A l’opposé des postulats de la « diplomatie transformationnelle », les moyens d’action des intervenants extérieurs sont extrêmement limités en termes d’appui à ces processus endogènes. En matière de renforcement, de reconstruction ou de démocratisation des États, ces vingt dernières années nous enseignent même que « l’enfer est pavé de bonnes intentions » : plus les donateurs et leurs assistants techniques se sont impliqués dans la reconfiguration des systèmes institutionnels et politiques locaux, plus ils ont renforcé les phénomènes d’éviction, de dépendance et d’opportunisme qui sapent l’efficacité et la responsabilisation démocratique de ces institutions. Le texte d’Astri Suhrke sur l’Afghanistan en offre une illustration particulièrement éloquente dans ce numéro.
Est-ce à dire que la communauté internationale devrait rester les bras croisés ? Certes non, mais les principes qui guident son action doivent être entièrement repensés, en vue de limiter ses interférences problématiques avec les processus sociopolitiques internes des pays concernés.

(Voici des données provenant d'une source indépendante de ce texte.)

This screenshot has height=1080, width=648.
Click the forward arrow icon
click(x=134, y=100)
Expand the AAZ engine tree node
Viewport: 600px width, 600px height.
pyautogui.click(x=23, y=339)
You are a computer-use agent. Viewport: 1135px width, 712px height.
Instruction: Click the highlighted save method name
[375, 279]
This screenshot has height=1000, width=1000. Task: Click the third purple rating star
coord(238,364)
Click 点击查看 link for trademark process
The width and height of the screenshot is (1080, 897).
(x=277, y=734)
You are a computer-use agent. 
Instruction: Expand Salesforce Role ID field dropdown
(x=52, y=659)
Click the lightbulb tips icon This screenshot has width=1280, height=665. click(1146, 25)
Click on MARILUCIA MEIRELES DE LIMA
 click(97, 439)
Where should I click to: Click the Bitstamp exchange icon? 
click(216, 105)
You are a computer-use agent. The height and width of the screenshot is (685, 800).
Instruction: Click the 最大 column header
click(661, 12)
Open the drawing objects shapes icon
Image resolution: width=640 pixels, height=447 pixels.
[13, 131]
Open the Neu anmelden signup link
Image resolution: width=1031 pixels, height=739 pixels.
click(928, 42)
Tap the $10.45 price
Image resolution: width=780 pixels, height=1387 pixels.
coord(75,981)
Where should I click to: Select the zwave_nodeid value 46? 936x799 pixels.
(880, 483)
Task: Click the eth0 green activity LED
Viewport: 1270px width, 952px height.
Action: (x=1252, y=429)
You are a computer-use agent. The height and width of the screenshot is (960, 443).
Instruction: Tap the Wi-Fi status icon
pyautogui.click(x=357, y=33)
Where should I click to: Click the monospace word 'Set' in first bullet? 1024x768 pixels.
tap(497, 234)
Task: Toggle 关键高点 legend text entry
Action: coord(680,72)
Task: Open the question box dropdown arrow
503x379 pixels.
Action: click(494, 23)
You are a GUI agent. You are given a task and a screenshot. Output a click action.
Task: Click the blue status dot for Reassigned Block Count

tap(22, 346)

Dans cet esprit, comme le suggèrent Alejandro Bendaña et David Sogge dans leurs contributions, le meilleur service que la communauté internationale puisse rendre à ces États serait de s’attaquer aux faiblesses de la gouvernance économique et financière internationale qui contribuent à leur déstabilisation – mesures de libéralisation et de privatisation imposées, instabilité du prix des matières premières liée à la spéculation, opacité des circuits financiers internationaux, complaisance vis-à-vis des entreprises extractives hautement corruptrices….
Nous l’avons vu, l’investissement occidental croissant dans les activités de state building procède d’une évolution doctrinale de fond, qui prête de nouvelles utilités aux États périphériques dans la mondialisation : le maintien de la paix et de la sécurité humaine, la lutte contre la pauvreté et surtout la mise en œuvre d’un contrôle territorial visant à contenir les « pathologies sociales » dont les externalités négatives ne connaissent pas de frontières.
Les échecs, plus ou moins patents, des efforts sur le terrain reflètent en dernière instance l’existence d’une contradiction majeure, au cœur du projet, entre l’objectif d’appropriation locale, par les populations donc, de ces institutions et celui d’appropriation, par ces mêmes institutions, des modèles institutionnels et objectifs politiques de leurs parrains internationaux.
L’émergence de mouvements sociopolitiques endogènes suffisamment forts pour enrayer les mécanismes de l’extraversion est la clé de la reconstruction effective et démocratique des États.